Hirsch recounts her 2017 visit with the Micklems in Edinburgh

Hirsch recounts her 2017 visit with the Micklems in Edinburgh

In 2019, Lily E. Hirsch published a journal article in Musica Judaica, "Personal Entanglement in the Writing of Biography," in which she struggles with the question of an author's proper relationship to her subject.

In this case the subject is Annaliese Landau, and Hirsch is worried that she became emotionally involved with Landau's story and with her surviving family members who provided information for the book. 

Here I will not post the article in its entirety, but will excerpt liberally the places where Hirsch writes specifically about the Micklem and Paechter family members.
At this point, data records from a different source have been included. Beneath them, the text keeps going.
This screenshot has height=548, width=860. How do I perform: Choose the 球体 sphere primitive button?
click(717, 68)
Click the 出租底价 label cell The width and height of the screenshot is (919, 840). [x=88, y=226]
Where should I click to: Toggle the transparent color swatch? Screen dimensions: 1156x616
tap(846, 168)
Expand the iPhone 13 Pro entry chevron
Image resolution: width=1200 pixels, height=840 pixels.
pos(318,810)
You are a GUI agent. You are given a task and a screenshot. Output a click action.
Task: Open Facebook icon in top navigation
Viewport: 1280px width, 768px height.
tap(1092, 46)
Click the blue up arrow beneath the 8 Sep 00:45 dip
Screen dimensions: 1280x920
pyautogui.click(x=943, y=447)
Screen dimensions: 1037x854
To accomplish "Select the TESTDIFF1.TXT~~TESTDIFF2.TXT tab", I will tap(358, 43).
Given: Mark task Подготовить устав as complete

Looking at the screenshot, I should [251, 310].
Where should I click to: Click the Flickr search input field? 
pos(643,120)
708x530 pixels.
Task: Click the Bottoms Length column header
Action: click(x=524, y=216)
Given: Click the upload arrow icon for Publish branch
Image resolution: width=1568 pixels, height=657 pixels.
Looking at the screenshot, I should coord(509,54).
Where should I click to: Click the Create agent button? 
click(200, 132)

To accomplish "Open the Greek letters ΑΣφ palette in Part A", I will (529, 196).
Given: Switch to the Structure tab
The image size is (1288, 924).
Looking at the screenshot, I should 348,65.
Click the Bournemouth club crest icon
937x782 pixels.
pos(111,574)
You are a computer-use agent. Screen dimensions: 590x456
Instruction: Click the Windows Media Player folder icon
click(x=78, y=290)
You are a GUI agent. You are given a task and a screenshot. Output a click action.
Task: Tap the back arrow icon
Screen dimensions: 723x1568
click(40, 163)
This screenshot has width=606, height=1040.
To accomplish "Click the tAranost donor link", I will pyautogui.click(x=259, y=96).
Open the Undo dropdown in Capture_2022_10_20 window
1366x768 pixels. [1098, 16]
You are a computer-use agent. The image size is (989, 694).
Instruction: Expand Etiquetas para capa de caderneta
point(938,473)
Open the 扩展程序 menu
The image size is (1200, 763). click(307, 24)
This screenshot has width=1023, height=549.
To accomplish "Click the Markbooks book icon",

As for the entanglement question, she aims for a balance between empathy and detachment but finds that can be hard to achieve.

On August 2, 2017, I boarded a plane bound for Edinburgh, Scotland. The issues around writing biography were foremost in my mind. I would be meeting Spedding Micklem, his daughter Noami, and nephew Ben Paechter, as well as his son, Sam—living relatives of Anneliese Landau.

In writing her biography, I relied first on Landau’s own unpublished memoirs — careful to balance her voice and view of herself with the facts I gleaned from documents collected at the Akademie der Künste in Berlin. In so doing, I was conscious of the potential to exploit the trauma of her story: The family that remained behind in Berlin, including her parents and sister Grete, died during the Nazi era. Landau herself would never marry, though she had a long-term partner in Los Angeles, Charlotte Lowery. Her only surviving family then were her niece and nephew, Lisel and Gerd (George) Paechter—the children she had left in the UK. Her niece, Lisel, died in 1990, a year before Landau’s own death in 1991. It was Lisel’s husband, Spedding, I met in Edinburgh, along with other members of the family, their daughter Noami and George’s son Ben.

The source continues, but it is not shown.